Om deze vragen te beantwoorden, heeft het Duitse Helmholtz-Zentrum Research Center Berlijn (HZB) vorig jaar een vraaganalyse uitgevoerd door een workshop te organiseren en te communiceren met belanghebbenden uit alle gebieden van BIPV. De resultaten toonden aan dat er op zichzelf geen gebrek aan technologie is.
Tijdens de HZB -workshop gaven veel mensen uit de bouwsector, die nieuwbouw- of renovatieprojecten uitvoeren, toegegeven dat er kenniskloven zijn met betrekking tot het potentieel van BIPV en de ondersteunende technologieën. De meeste architecten, planners en gebouweigenaren hebben gewoon niet genoeg informatie om PV -technologie in hun projecten te integreren. Als gevolg hiervan zijn er veel bedenkingen bij BIPV, zoals het verleidelijke ontwerp, hoge kosten en onbetaalbare complexiteit. Om deze schijnbare misvattingen te overwinnen, moeten de behoeften van architecten en gebouweigenaren voorop lopen, en inzicht in hoe deze belanghebbenden BIPV zien, moet een prioriteit zijn.
Een verandering van mentaliteit
BIPV verschilt op veel manieren van conventionele zonnesystemen op het dak, die noch veelzijdigheid noch rekening houden met esthetische aspecten. Als producten worden ontwikkeld voor integratie in bouwelementen, moeten fabrikanten heroverwegen. Architecten, bouwers en inzittenden van gebouwen verwachten aanvankelijk de conventionele functionaliteit in de bouwhuid. Vanuit hun oogpunt is stroomopwekking een extra eigenschap. Daarnaast moesten ontwikkelaars van multifunctionele BIPV -elementen de volgende aspecten overwegen.
-Ontwikkeling van kosteneffectieve oplossingen op maat voor zonne-actieve bouwelementen met variabele grootte, vorm, kleur en transparantie.
- Ontwikkeling van normen en aantrekkelijke prijzen (idealiter voor gevestigde planningstools, zoals bouwinformatiemodellering (BIM).
- Integratie van fotovoltaïsche elementen in nieuwe gevelelementen door een combinatie van bouwmaterialen en energie-genererende elementen.
- Hoge veerkracht tegen tijdelijke (lokale) schaduwen.

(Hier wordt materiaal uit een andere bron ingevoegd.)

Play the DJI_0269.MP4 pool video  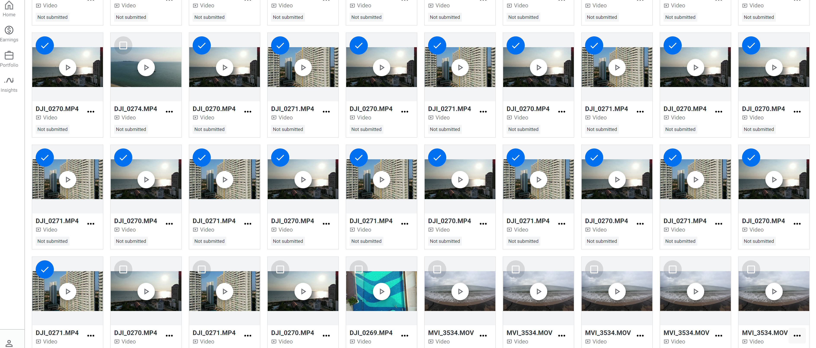pyautogui.click(x=381, y=291)

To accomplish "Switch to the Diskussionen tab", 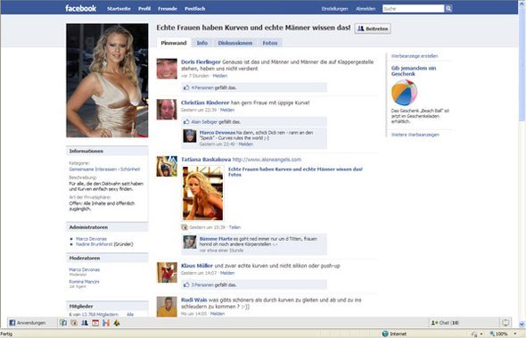I will [235, 43].
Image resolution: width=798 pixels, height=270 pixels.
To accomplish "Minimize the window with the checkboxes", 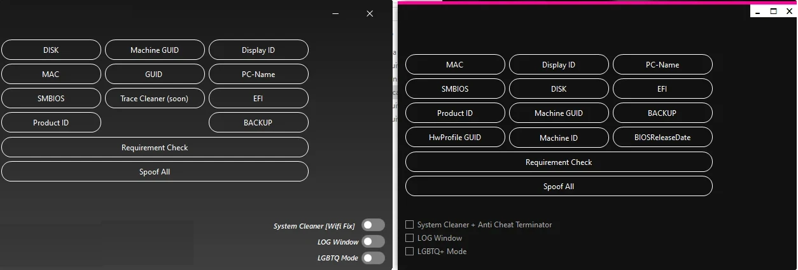I will coord(759,11).
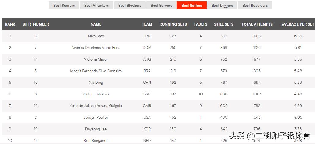The height and width of the screenshot is (144, 315).
Task: Click the TOTAL ATTEMPTS column header
Action: pyautogui.click(x=257, y=24)
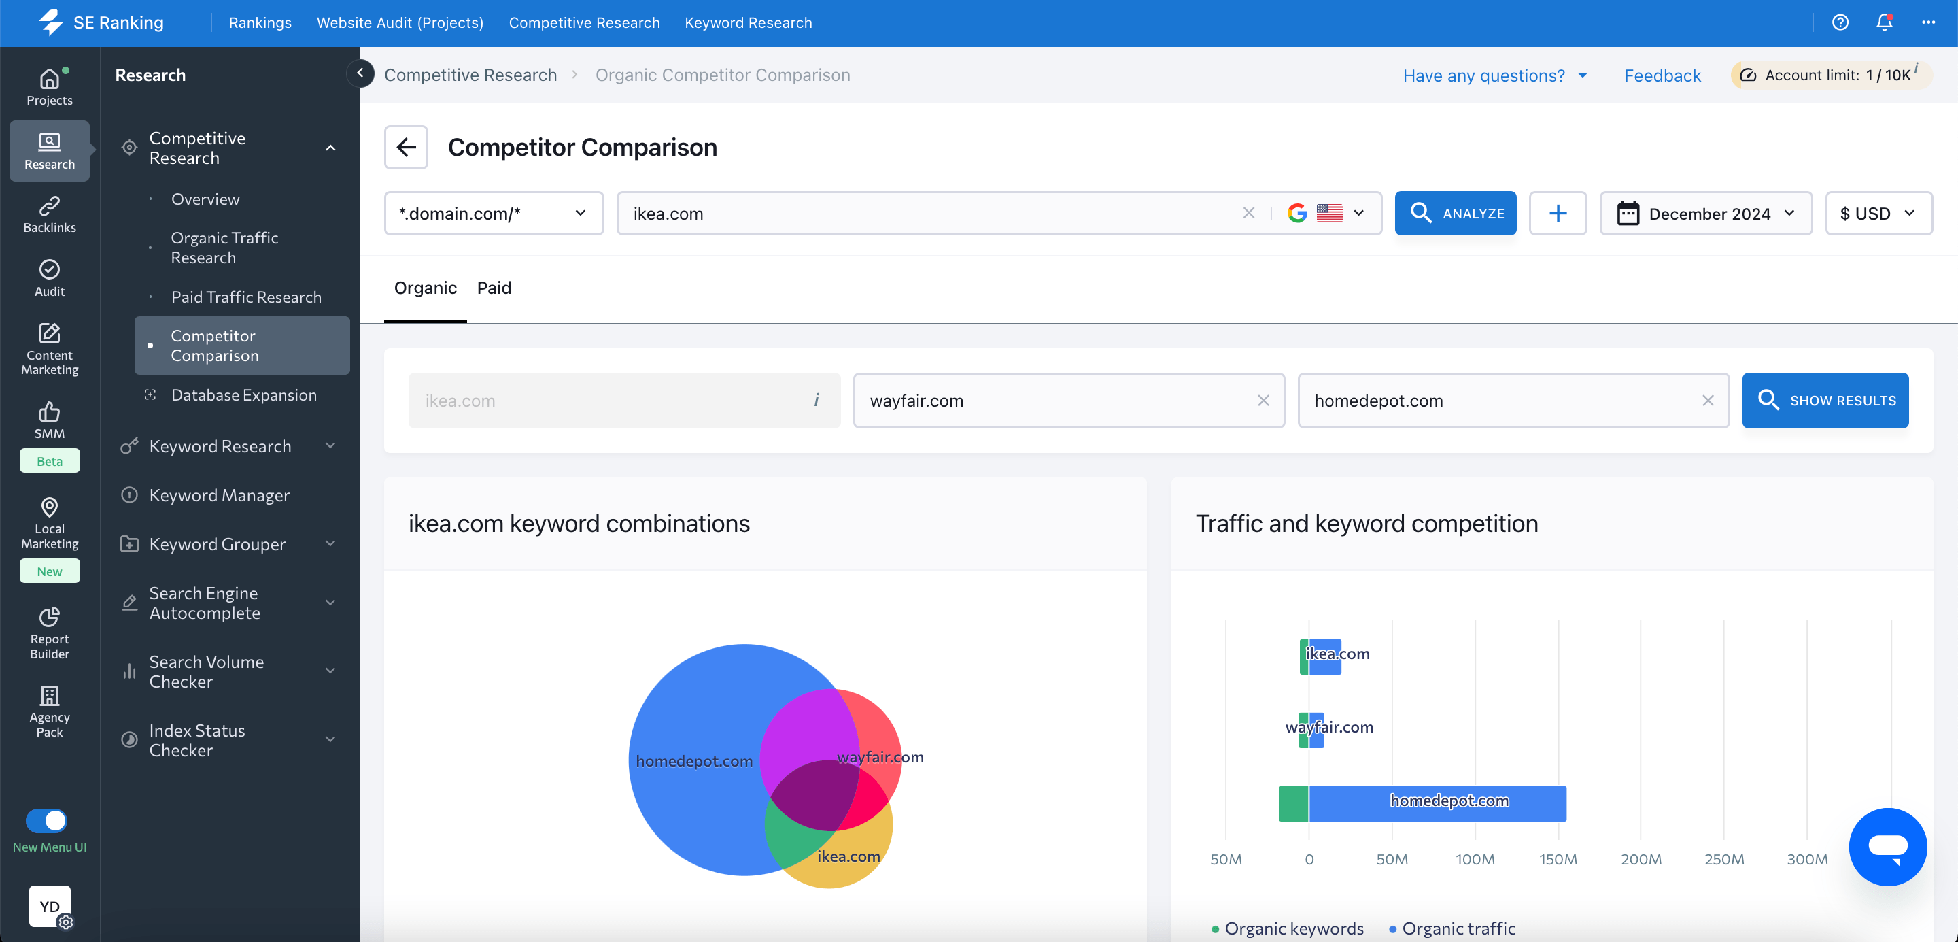Switch to the Paid tab

(493, 288)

-Langdurige stabiliteit en afbraak van langdurige stabiliteit en vermogensuitgang, evenals langdurige stabiliteit en afbraak van uiterlijk (bijv. Stabiliteit van kleur).
- Ontwikkeling van monitoring- en onderhoudsconcepten om zich aan te passen aan locatiespecifieke omstandigheden (overweging van installatiehoogte, vervanging van defecte modules of gevelelementen).
- en naleving van wettelijke vereisten zoals veiligheid (inclusief brandbeveiliging), bouwcodes, energiecodes, enz.